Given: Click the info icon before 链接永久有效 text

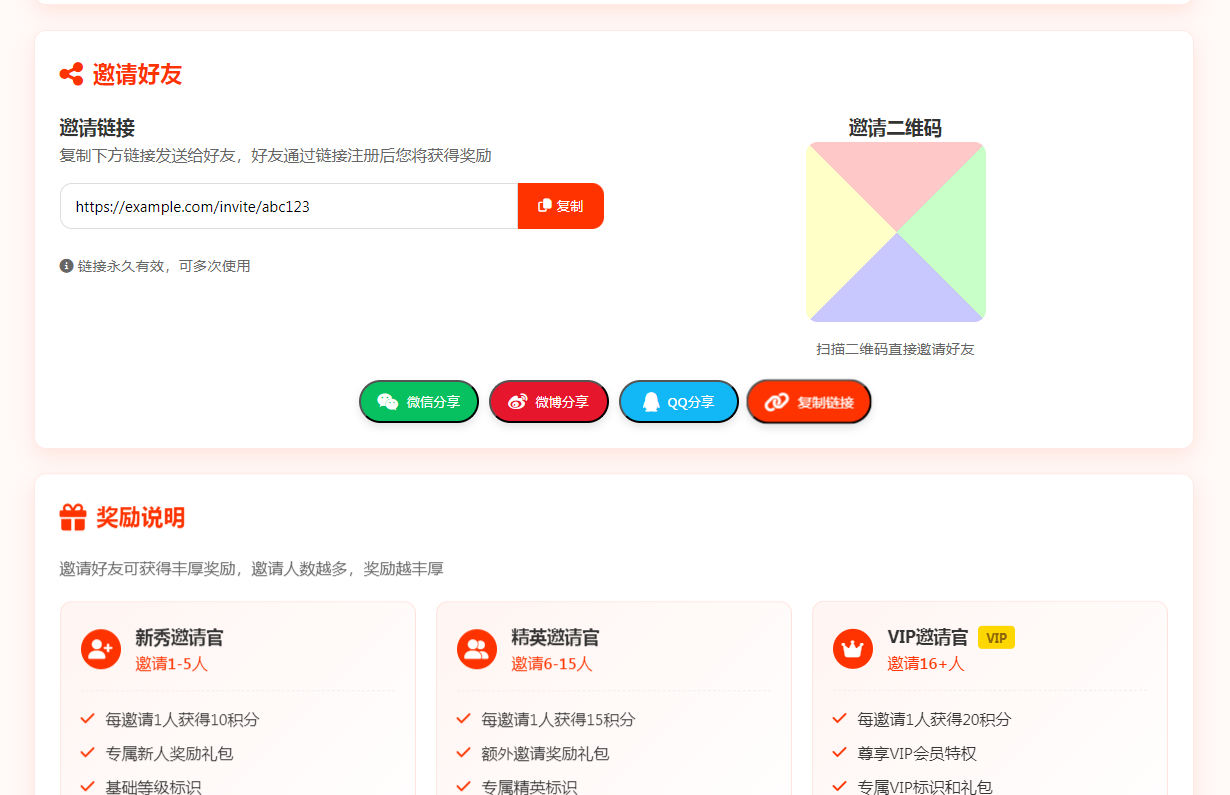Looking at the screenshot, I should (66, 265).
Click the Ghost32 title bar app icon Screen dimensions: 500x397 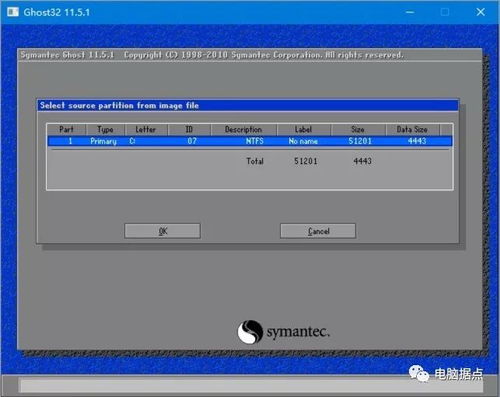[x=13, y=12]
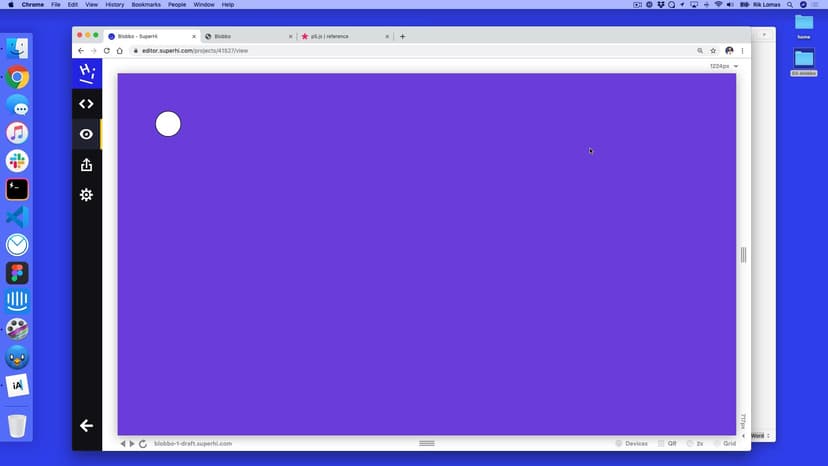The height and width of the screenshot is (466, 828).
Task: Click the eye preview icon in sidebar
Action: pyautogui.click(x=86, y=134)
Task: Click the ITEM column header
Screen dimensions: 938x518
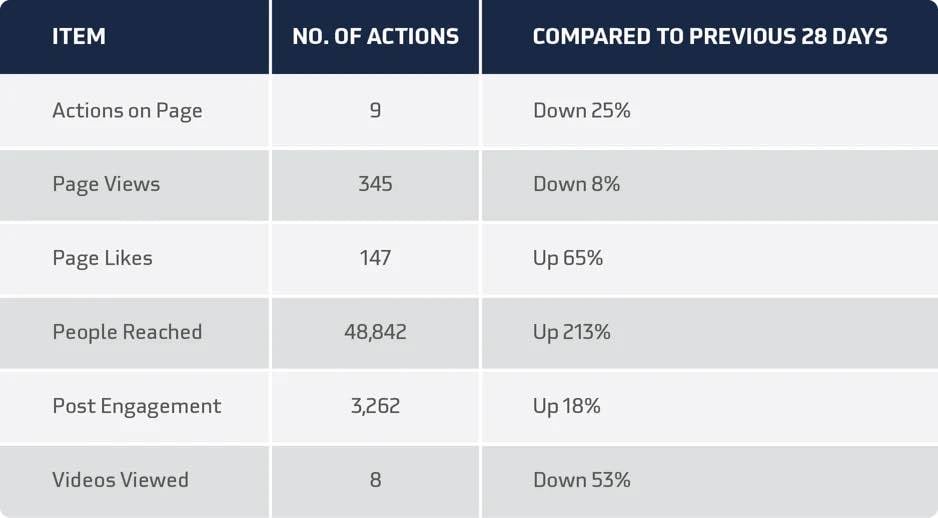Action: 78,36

++++++++++++++++++++

* **Job**: Reproduce the items without any change, beginning at the line that contains "Task: Click the ITEM column header" and continuing through the final line of the items, and leave the pictures out of your copy.

* **Written answer**:
Task: Click the ITEM column header
Screen dimensions: 938x518
Action: 78,36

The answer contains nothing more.